Voriconazole (Vfend), a derivative of fluconazole, is a second-generation triazole that has improved antifungal activity against Aspergillus and Fusarium spp., P. boydii, Penicillium marneffei, and fluconazole-resistant Candida spp. Like fluconazole, voriconazole has high oral bioavailability and good cerebrospinal fluid penetration, but unlike fluconazole, it undergoes extensive hepatic metabolism and is highly protein bound. No significant amount of bioactive drug is excreted into the urine. Dosage reduction is necessary with severe hepatic insufficiency but not with renal insufficiency.

Manufacturing Process

A solution of 3-(4-chloro-5-fluoropyrimidin-6-yl)-2-(2,4-difluorophenyl)-1-(1H- 1,2,4-triazol-1-yl)butan-2-ol, enantiomeric pair B (0.307 g, 0.8 mmol) in ethanol (20 ml) was hydrogenated at atmospheric pressure and at room temperature in the presence of 10% palladium-on-charcoal (30 mg) and sodium acetate (0.082 g, 1 mmol).

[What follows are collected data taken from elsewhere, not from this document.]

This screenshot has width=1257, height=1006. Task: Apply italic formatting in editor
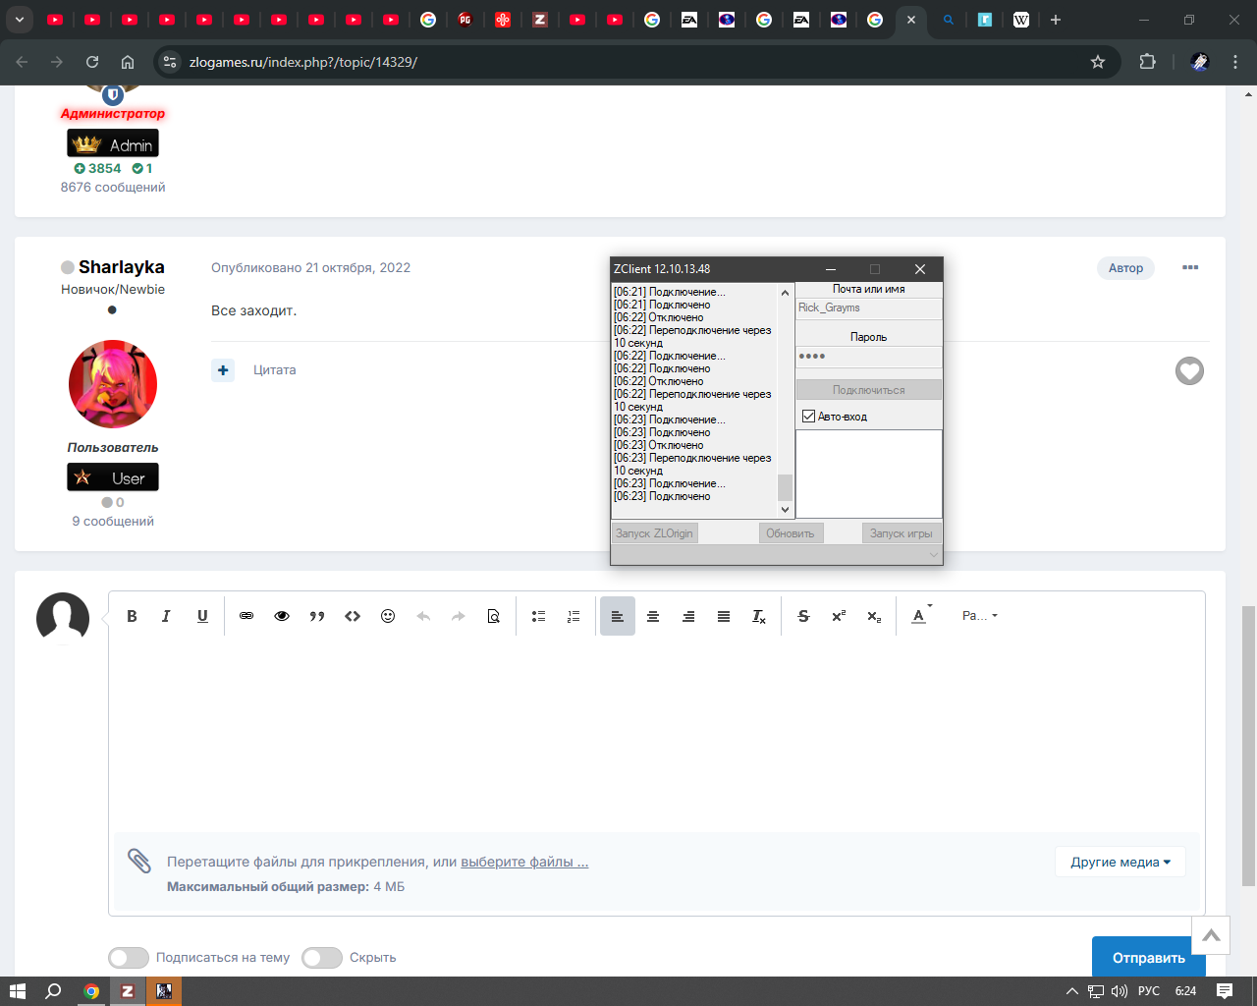[x=166, y=616]
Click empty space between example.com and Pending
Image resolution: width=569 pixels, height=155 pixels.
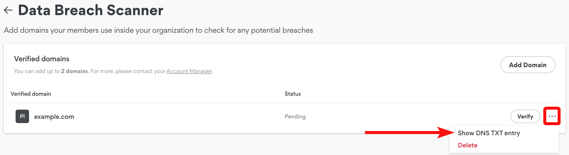179,117
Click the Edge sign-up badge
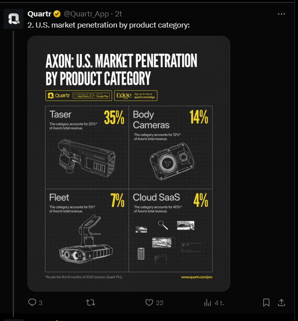Image resolution: width=298 pixels, height=321 pixels. [x=135, y=96]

After 5 hours a further 10 mg of 10% palladium-on-charcoal was added and hydrogenation was continued for an additional 1 hour. The catalyst was removed by filtration and the filtrate was concentrated in vacuo. 'Flash' chromatography of the residue on silica using 97:3 ethyl acetate/methanol as the eluent provided, after combination and evaporation of appropriate fractions and trituration with diethyl ether, the 2- (2,4-difluorophenyI)-3-(5-fluoropyrimidin-4-yl)-1-(1H-1,2,4-triazol-I-yl)butan- 2-ol enantiomeric pair B, (0.249 g, 89%), m.p. 127°C.
2-(2,4-DifluorophenyI)-3-(5-fluoropyrimidin-4-yl)-1-(1H-1,2,4-triazol-1- yl)butan-2-ol enantiomeric pair A was prepared by a similar method using 3- (4-chloro-5-fluoropyrimidin-6-yl)-2-(2,4-difluorophenyl)-1-(1H-1,2,4-triazol-1- yl)butan-2-ol, enantiomeric pair A as a starting material. This gave the product with m.p. 137°C.

brand name

Vfend (Pfizer).

Therapeutic Function

Antifungal

Antimicrobial activity

The spectrum includes most fungi that cause human disease: dimorphic fungi (Blast. dermatitidis, Coccidioides spp., Hist. capsulatum, Paracocc. brasiliensis, Pen. marneffei and Spor. schenckii), molds (Aspergillus spp., Fusarium spp. and Scedosporium spp.), dematiaceous fungi and yeasts (Candida spp., Cryptococcus spp. and Trichosporon spp.).

Acquired resistance

Some fluconazole- and itraconazole-resistant strains of Candida and Aspergillus spp. show reduced susceptibility to voriconazole.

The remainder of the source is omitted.